Bewohner der Kiribati-Inseln im Südpazifik auf dem Schiff
Ab wann gilt Land unter? Noch können die Bewohner der Kiribati-Inseln im Südpazifik mit dem Schiff von Insel zu Insel fahren – bald könnten die ersten der kleinen Atolle jedoch schon vom Meer verschluckt werden. (Foto: Flexmaen / Wikimedia Commons / CC BY-SA 4.0)

Der UN-Menschenrechtsausschuss hat im Zuge der Klage eines Betroffenen festgestellt, dass eine Bedrohung durch die Folgen des Klimawandels den Anspruch auf Asyl rechtfertigt. Die deutsche Bundesregierung sieht das allerdings etwas anders.

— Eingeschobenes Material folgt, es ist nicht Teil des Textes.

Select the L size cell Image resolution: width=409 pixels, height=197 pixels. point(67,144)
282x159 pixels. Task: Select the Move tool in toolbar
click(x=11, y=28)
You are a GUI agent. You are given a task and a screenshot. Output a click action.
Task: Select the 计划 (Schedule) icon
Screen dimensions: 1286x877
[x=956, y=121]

29.01.2019 – „Der Klimawandel könnte zum Hauptfluchtgrund werden", prognostizierte der damalige UNO- Flüchtlingskommissar António Guterres bereits auf dem Weltklimagipfel 2009 in Kopenhagen.  Der Klimawandel und seine Folgen zählen mittlerweile zu den häufigsten Fluchtursachen. In den nächsten 30 Jahren könnten 200 Millionen Klimaflüchtlinge weltweit unterwegs sein, wenn sich der menschengemachte Klimawandel so wie bisher fortsetzt, warnt Greenpeace.

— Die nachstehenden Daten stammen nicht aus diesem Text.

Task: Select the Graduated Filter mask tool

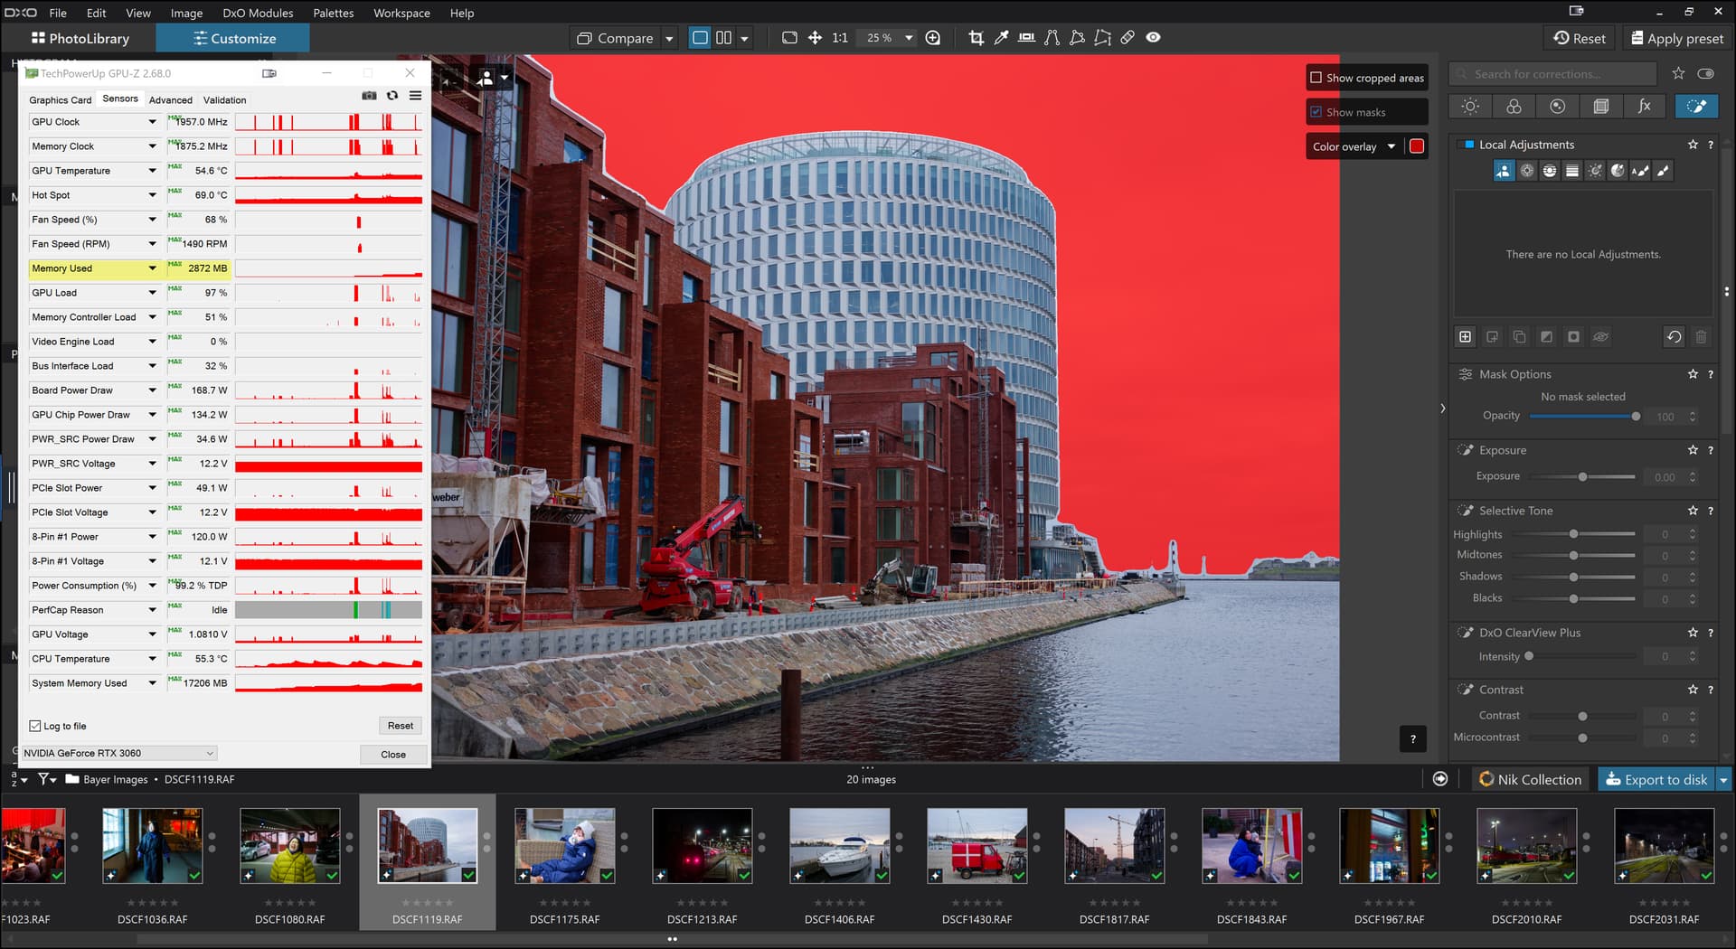Action: click(1571, 171)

Der UN-Menschenrechtsausschuss hat sich nun erstmals mit der Klage eines Klimageflüchteten befasst. Vorlage für die Diskussion um das Klimawandel bedingte Asylrecht war ein Mann aus dem pazifischen Inselstaat Kiribati. Er hatte 2015 gegen die Ausweisung seiner Familie aus Neuseeland geklagt. Als Grund nannte er damals die Bedrohung seiner Existenz durch die Folgen des Klimawandels. Steigende Meeresspiegel und Wetterextreme machen dem Inselvolk im Pazifik zu schaffen. Auf den vielen kleinen Kiribati-Inseln, die nur wenige Meter über dem Meeresspiegel herausragen, leben rund 120.000 Menschen. Finanzielle Mittel und Möglichkeiten, um sich gegen den steigenden Wasserspiegel und Sturmfluten zu schützen, gibt es kaum. Klimaforscher gehen davon aus, dass Kiribati in den nächsten drei bis sechs Jahrzehnten vom Meer verschluckt werden könnte.

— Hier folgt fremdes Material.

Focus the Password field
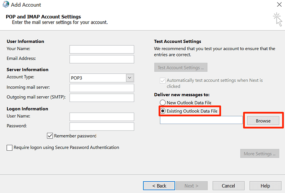Viewport: 285px width, 193px height. click(x=101, y=126)

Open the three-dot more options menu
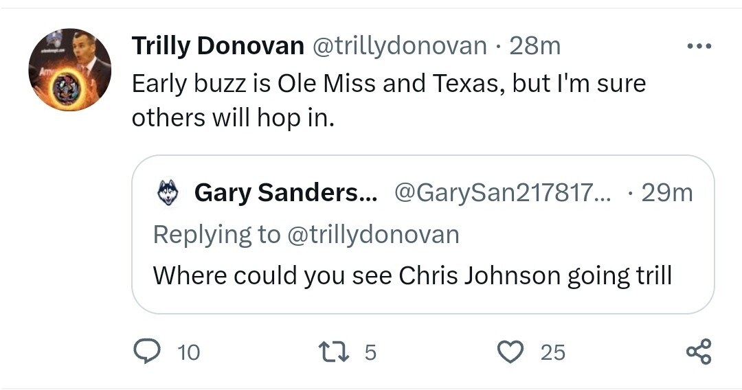click(699, 47)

Eine akute Bedrohung des Klägers sah der UN-Menschenrechtsausschuss in diesem Fall noch nicht und lehnte die Klage des Mannes aus Kiribati daher ab –  kam aber doch zu einem Grundsatzurteil: Wer seine Heimat aufgrund des Klimawandels verlassen muss weil das Leben in Gefahr ist, dem kann das Recht auf Asyl nicht verweigert werden.

Wann gilt Land unter?

Ab wann gilt also ein Leben in Gefahr? Der Kläger hatte argumentiert, dass der steigende Meeresspiegel seine Heimatinseln bald unbewohnbar machen könnte. Anbauflächen für Nahrung würden bereits heute mit Salzwasser überflutet, das Trinkwasser kontaminiert. Doch der Ausschuss argumentierte die Ablehnung damit, dass es auf den Kiribati-Inseln ausreichend Schutzmechanismen für die Bevölkerung gebe. Das bleibt also Ermessenssache.

Deutsche Bundesregierung steht dem Beschluss kritisch gegenüber

Bislang ist die „klimainduzierte Migration“ nicht Teil der Genfer Flüchtlingskonvention. Das Menschenrechtsbüro der Vereinten Nationen sieht die Entscheidung daher als „historisch“. Der Menschenrechtsausschuss der Vereinten Nationen überwacht die Einhaltung des Internationalen Pakts über bürgerliche und politische Rechte, den 172 Staaten unterzeichnet haben. Dazu zählt auch Deutschland.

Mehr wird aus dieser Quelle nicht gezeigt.